--- Document passage ---
I have, over my lifetime, had the opportunity to interact with hundreds of churches around the world. I’ve seen some wonderful, healthy churches. I’ve also seen some dangerous churches. Here are some marks of a dangerous church.
Mark 1: The leadership structure has a lot of similarities to a totalitarian regime.
This is the church where one leader has absolute power. He usually surrounds himself with weak men who rarely contradict or question him.
Extra points if the leader argues that God intends it to be this way.
Mark 2: Serious concerns about issues at the root are met with pragmatic responses about the fruit.
This is the “but look how many people are getting saved” mentality. It has nothing at all to do with the question at hand, but in a dangerous church, this pretty much settles the matter. Unspeakable abuse—ethical, theological, expositional, emotional, and even sexual—is deftly swept under the carpet by this appeal to pragmatism.
Mark 3: No questions.
What might seem to you like a perfectly reasonable concern is met with the “did you really just question my opinion?” look. And you know right then and there that questions aren’t allowed.

(Source data)
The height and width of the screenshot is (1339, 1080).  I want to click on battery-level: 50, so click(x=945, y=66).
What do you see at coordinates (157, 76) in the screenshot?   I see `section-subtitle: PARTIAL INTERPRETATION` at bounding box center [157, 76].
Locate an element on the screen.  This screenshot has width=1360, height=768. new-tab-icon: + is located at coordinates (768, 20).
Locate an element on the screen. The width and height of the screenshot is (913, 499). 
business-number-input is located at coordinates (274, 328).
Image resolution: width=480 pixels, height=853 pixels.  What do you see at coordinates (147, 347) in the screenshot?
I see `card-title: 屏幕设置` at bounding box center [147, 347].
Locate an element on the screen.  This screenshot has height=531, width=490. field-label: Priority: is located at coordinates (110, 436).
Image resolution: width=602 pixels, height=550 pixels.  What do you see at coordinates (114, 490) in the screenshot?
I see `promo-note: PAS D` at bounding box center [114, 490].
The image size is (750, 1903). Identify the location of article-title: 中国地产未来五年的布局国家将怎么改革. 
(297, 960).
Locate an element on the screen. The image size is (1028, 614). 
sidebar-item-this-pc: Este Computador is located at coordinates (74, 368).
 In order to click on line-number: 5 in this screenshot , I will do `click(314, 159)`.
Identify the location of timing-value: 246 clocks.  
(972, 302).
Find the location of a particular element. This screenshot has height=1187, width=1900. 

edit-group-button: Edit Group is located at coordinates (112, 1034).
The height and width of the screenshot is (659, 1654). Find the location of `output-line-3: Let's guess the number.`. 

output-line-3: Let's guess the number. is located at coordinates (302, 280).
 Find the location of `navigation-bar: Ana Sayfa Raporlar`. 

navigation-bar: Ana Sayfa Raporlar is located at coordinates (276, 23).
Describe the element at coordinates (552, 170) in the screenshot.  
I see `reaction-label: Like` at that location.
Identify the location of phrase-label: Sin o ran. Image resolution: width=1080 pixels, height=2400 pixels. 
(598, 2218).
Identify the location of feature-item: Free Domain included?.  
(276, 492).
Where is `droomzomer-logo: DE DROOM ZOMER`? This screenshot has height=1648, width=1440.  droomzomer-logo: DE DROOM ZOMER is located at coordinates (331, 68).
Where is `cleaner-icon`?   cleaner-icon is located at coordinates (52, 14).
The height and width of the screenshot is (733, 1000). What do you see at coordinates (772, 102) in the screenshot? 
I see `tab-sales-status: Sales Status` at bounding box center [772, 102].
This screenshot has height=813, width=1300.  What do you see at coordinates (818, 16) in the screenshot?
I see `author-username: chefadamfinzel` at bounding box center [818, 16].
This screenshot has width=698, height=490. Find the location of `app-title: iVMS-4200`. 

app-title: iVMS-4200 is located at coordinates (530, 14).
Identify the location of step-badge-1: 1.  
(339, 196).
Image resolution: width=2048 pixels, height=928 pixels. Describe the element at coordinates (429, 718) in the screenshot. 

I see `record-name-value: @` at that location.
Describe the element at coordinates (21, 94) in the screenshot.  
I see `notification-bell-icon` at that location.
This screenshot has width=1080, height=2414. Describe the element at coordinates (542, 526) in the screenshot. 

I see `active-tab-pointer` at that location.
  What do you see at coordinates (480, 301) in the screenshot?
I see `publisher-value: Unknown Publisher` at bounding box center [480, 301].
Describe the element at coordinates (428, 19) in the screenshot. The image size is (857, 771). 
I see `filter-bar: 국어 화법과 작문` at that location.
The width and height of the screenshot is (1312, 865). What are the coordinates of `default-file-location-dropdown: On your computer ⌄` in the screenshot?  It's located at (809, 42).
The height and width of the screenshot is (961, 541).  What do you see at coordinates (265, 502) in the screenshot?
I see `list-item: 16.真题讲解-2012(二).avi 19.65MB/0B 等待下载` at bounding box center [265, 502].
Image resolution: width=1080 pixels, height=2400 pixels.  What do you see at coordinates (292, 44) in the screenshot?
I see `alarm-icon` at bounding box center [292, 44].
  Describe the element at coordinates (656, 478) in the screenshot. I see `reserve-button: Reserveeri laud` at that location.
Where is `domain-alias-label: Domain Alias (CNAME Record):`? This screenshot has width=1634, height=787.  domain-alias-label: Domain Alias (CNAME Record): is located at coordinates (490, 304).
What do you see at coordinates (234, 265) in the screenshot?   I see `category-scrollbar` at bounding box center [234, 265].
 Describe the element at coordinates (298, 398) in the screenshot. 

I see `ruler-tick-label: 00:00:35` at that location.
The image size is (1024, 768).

--- Apply what you read ---
A. Translate this sentence from the passage on dangerous churches into Spanish: "This is the church where one leader has absolute power."
B. In the passage on dangerous churches, who does the leader with absolute power usually surround himself with?

--- Responses for each task ---
A. Esta es la iglesia donde un líder tiene poder absoluto.

B. He usually surrounds himself with weak men who rarely contradict or question him.